When better roads need more than promises

 In what specific way do roads need to be improved to deliver the most life-changing benefits, and primarily for whom  –private motorists, commercial transporters, commuters, shoppers, businesses, bus passengers, boda-boda bikers, cyclists, pedestrians, donkey carts? PHOTO

What you need to know:

  • That pattern was evident.
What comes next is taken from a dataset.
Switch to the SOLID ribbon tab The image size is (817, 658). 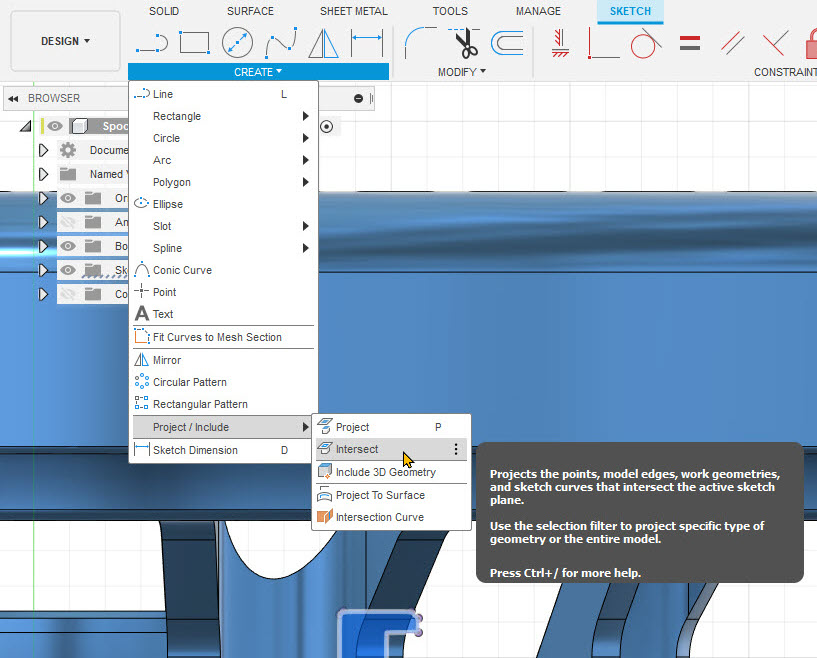click(x=163, y=11)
But precisely what is a “better” road? In what specific way do roads need to be improved to deliver the most life-changing benefits, and primarily for whom  –private motorists, commercial transporters, commuters, shoppers, businesses, bus passengers, boda-boda bikers, cyclists, pedestrians, donkey carts?

Rich or poor, north or south, all people need water, food, shelter, education, health services,  transport and communication systems, security and economic viability (personal and national).
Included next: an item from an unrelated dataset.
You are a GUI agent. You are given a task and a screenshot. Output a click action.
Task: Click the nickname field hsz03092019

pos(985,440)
The detail and the degree varies, but  these are the basic and universal drivers of voters’ wish lists…and hence candidates’ promises.  Always. If people lack any of these, they want it. 

If they have it, they want it to be good.  If it’s good, they want it to be better. All else is symptoms and sub-plots of how and by whom these essential qualities might be achieved.
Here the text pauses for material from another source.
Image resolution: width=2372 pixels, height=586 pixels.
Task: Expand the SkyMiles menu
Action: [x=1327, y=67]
What differs is which of these core issues is most urgent.

The computation of that is never simple.  Each individual life is itself a matrix of problems and preferences.   Multiply that by 50 million  (often conflicting) personal opinions and situations and you are unlikely to get a clear answer.  What you might get is a trend of sound bites that add up to a pattern.

One such pattern emerging from voter polls in recent weeks (amid many other and perhaps weightier issues) was the surprisingly high number of times voters led their responses with a wish for “better roads.” 

Nothing right or wrong about that. The availability, cost and quality of mobility is unquestionably life-crucial to all.  That pattern was evident. But precisely what is a “better” road? In what specific way do roads need to be improved to deliver the most life-changing benefits, and primarily for whom  –private motorists, commercial transporters, commuters, shoppers, businesses, bus passengers, boda-boda bikers, cyclists, pedestrians, donkey carts?

What makes a road better for some of those cadres could make it worse for others.  Should policy makers prioritise the number of roads, or their alignment, their width, their surface, signs and markings, drainage, usage, traffic segregation, safety, lane capacity and flow speeds…or what?  

Is the main problem that we do not spend enough budget on this element of infrastructure, or that the money we do assign is ill-spent? 

Are the unsatisfactory  consequences primarily the result of poor design or construction or maintenance or administration... Perhaps or wayward use by substandard vehicles and incompetent drivers?  

As an example, speed bumps are neither innately good nor bad.  It depends on how many there are, where they are, what  shape they are and more than a few other factors. Such questions are not born of idle curiosity. 

 If policy and planning are to deliver “better roads” – with finite resources and in the face of so many urgent and important wish lists for other things – it is essential that they know what a “better road” means.

Back to the basics.  Everyone, everywhere, always wants good roads.  What  the planners need to know, and the pollsters did not ask, is why, in what way and for whom.  Only when we know that can we cut our suit to fit our cloth;  only then can we prioritise not only what we do but  what we don’t do in working to improve our road transport system; and only then can we hold the designers and managers of the solution accountable. “Better” needs more than sound bites and promises.